CEREC Doctors

The whole is greater than the sum of its parts

Thomas Monahan Jeremy Bewley
5 years ago

It's such a great time to be in dentistry; technology and education are helping us to provide an increasingly high level of care for people, and it's such a gratifying experience. For example, taking a digital impression instead of a traditional one; the consistency, accuracy, time and cost savings, and patient experience are all terrific upgrades. CBCT technology is another great example; the incidental findings that we never would have located with 2D radiography, the increased awareness of the "whole person mindest" (thanks, TK!), the ability to make decisions on a more complete set of data, are all game changing! CAD/CAM abutments and restorations have allowed us to increase accuracy and efficiency in so many aspects of our dental lives. Dental implants have progressed in research supported design and have become a key part of the modern dental practice. Lastly, the high quality of education available to us in support of each of these examples is key to making the most of them all. Each of these are valuable in and of themselves, but by combining them they become truly advantageous to our work, and more importantly to our patients. Here's an example of one such case:

The patient was referred for implant therapy in the #19, 20, and 29 sites. Prior to CBCT, guides, and excellent clinical training, I would have considered punch access, placed 3 implants with healing abutments, all using a pano and with no regard to what was happening with the soft tissue, notably in the #19 site.

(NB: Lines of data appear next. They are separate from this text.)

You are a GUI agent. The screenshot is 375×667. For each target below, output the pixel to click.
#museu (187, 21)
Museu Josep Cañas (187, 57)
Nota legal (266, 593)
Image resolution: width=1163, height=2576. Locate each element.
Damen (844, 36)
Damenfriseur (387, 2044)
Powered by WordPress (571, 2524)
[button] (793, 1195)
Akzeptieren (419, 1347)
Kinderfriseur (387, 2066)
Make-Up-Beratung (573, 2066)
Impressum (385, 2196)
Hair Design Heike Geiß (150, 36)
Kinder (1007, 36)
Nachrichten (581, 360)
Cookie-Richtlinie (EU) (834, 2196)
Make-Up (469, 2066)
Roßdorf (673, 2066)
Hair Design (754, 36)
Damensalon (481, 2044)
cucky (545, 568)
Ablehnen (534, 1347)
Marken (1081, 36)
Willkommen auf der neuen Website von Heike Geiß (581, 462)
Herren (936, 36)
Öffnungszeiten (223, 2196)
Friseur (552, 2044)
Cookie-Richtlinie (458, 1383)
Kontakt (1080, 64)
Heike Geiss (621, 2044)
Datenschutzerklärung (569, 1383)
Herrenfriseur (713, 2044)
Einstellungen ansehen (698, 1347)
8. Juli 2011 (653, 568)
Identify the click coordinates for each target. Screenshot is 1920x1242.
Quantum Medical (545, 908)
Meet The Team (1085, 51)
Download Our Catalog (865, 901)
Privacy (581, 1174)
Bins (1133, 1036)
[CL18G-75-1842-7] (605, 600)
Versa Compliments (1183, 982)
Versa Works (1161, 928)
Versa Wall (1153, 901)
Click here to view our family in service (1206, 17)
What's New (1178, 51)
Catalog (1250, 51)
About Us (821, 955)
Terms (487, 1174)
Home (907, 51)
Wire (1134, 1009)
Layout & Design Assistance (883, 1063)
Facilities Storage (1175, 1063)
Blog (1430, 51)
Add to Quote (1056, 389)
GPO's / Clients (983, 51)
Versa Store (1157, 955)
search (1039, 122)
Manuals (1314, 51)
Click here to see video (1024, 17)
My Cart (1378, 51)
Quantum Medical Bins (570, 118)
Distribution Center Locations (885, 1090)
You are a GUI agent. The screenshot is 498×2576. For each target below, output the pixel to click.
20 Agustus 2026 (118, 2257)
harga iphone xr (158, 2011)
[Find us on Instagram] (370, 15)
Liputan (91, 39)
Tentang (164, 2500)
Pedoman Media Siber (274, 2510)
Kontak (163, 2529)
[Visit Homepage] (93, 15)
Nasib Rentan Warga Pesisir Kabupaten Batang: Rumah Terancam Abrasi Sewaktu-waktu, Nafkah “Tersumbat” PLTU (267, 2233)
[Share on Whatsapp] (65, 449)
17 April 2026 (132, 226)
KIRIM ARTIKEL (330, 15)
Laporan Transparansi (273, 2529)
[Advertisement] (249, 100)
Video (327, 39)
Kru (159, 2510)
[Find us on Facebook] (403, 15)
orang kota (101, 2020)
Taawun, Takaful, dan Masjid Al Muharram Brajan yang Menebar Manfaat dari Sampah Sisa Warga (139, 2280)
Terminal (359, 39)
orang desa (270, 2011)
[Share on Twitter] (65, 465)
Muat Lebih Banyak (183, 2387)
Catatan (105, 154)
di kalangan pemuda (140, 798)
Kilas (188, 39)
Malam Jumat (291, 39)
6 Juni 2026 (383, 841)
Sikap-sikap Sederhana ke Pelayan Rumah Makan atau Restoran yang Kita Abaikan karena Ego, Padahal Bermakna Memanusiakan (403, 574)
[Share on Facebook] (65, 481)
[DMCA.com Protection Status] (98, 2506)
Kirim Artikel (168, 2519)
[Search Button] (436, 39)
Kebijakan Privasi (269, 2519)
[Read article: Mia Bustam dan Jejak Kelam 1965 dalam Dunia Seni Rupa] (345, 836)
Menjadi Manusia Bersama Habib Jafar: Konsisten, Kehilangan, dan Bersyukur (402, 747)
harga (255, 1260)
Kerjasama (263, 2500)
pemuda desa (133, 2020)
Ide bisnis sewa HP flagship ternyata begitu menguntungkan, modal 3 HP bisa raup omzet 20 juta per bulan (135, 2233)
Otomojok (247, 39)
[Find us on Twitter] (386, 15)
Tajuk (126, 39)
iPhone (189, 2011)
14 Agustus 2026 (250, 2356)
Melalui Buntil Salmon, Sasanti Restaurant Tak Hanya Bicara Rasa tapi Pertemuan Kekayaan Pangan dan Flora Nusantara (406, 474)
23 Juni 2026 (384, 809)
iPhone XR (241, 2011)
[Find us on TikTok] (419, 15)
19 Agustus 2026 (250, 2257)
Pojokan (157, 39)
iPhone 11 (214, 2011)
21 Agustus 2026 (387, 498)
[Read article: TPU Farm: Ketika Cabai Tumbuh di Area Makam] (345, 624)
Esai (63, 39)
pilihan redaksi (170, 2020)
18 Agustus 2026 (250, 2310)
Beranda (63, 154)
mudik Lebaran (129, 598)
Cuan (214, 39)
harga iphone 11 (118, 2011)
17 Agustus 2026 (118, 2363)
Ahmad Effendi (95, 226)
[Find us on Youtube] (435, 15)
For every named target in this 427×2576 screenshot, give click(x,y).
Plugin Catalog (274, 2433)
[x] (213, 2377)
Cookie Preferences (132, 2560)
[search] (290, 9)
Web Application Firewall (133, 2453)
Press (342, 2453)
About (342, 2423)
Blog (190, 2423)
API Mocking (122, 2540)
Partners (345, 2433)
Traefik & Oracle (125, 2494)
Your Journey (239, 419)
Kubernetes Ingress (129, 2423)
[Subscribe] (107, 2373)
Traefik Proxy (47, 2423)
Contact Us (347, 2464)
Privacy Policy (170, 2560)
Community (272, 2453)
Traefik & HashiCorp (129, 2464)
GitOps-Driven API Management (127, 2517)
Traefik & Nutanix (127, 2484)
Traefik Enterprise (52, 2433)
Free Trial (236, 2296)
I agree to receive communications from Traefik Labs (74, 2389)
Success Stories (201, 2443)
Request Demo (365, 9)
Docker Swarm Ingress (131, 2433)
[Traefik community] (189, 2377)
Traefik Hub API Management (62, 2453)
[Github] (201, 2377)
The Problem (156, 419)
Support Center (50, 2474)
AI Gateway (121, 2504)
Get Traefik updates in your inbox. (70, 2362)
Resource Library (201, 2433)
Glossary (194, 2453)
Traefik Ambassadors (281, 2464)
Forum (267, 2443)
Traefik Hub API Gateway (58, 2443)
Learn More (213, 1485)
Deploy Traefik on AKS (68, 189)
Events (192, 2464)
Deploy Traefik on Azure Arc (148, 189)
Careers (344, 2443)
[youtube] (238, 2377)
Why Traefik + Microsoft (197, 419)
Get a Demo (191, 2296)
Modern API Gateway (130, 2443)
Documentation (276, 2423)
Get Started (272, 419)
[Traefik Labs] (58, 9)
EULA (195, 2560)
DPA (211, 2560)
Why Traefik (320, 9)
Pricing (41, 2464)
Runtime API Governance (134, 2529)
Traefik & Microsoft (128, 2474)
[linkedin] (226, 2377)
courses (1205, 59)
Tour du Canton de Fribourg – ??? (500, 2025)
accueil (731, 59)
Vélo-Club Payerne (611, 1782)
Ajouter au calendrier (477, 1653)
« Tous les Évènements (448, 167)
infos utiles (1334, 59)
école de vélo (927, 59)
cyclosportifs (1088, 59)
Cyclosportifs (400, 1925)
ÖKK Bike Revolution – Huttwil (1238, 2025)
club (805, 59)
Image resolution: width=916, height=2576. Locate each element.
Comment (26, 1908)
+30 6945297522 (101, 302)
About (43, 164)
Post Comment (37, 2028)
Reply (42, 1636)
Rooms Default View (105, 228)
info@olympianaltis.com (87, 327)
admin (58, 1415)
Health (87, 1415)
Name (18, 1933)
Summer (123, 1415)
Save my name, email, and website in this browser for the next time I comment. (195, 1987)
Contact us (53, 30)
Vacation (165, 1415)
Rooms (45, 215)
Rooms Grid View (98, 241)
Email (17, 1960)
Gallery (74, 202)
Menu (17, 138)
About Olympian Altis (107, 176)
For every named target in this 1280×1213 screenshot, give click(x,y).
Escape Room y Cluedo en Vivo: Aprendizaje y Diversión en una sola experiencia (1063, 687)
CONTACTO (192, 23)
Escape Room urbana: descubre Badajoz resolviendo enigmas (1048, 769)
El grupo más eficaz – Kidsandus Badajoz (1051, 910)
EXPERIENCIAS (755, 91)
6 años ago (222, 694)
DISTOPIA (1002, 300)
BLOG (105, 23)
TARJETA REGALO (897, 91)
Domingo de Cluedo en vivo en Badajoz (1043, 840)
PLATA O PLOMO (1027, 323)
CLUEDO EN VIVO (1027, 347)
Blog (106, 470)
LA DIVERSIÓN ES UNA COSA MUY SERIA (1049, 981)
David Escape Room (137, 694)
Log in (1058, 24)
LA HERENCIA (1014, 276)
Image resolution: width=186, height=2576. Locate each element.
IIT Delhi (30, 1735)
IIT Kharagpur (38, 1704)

I took a digital impression, designed the future tooth positions for all 3 sites (a true prosthetically driven approach), and merged that data with the CBCT. Seeing where the teeth are supposed to be in function certainly helps to plan the correct implant positions. After all, the point of the implant is not the implant, but what eventually goes on it! Seeing the big picture in this way almost forces you to consider things such as occlusion, spacing from teeth to implants and between implants, and also soft tissue challenges, as indicated by the arrow.

Being able to see the case 3 dimensionally really helps your understanding of the clinical realities facing you, and being able to perform a virtual surgery that is prosthetically driven is also a boon. Even better is being able to reproduce these planned positions with precision using a surgical guide. Trying to achieve a copy of your virtual plan using free handed surgery is exceedingly difficult, and does not serve our patients when techniques exist to help us achieve ideal outcomes. In this case I ordered a SICAT Digitalguide and printed it in house with a Formlabs 3D printer. 

Because of the virtual surgical planning, coupled with surgical education, I knew I could place the implants without bone grafting, but I also was aware that I would need to manage the poor quality mobile tissue that would be against the buccal of the #19 implant if I did nothing. I repositioned 3 or 4 millimeters of thick attached tissue from the crest to the buccal; there was some suturing involved after this photo with the healing abutments.

The combination of soft tissue management, correctly positioned fixtures, and an implant system (in this case, Astra EV and their BioManagement Complex) designed around postop bone and soft tissue maintenance, led us to this 2 month post op 

The approach I would have used before adopting digital workflows would have been a fixture level, open tray polyvinyl impression. I would have placed the implant analog, made a soft tissue model and sectioned the die myself prior to sending it to a lab for an abutment (before my implant education, I would have done a closed tray impression using a stock abutment and a snap cap). When it came back I would often be disappointed by the contours of the abutment, the height of the margin relative to the tissue, and then the contours and contacts of the restoration. In this case, the digital workflow used was to image the Atlantis scanbodies and send the case via CEREC Connect to Atlantis, where they design custom abutments and send me their design (based on my preferences of contour, margin placement, etc.) to approve prior to fabrication.

Once approved, Atlantis will send a Core file, which you can load into the CEREC chairside software and produce the crowns over their abutment designs in the 3 days it usually takes them to manufacture and deliver the custom abutments. This is a far less frustrating process than dialing in the fit of the crowns chairside. In fact, the first time the crowns I produced touched the custom abutments was in the mouth; I was so confident they would fit, it didn't even occur to me to test the crown to abutment fit before seeing the patient! Here are the custom abutments immediately after seating them to spec

And finally, here are the restorations on recall

All of these technologies and techniques are valuable on their own, but combining them helps us address the patient in a more nuanced yet predictable way. It has been such a great journey adopting these work flows into my practice and seeing what they've contributed to consistent clinical success, improved patient experiences, and personal gratification. I am looking forward to what's next, and sharing those with this terrific community!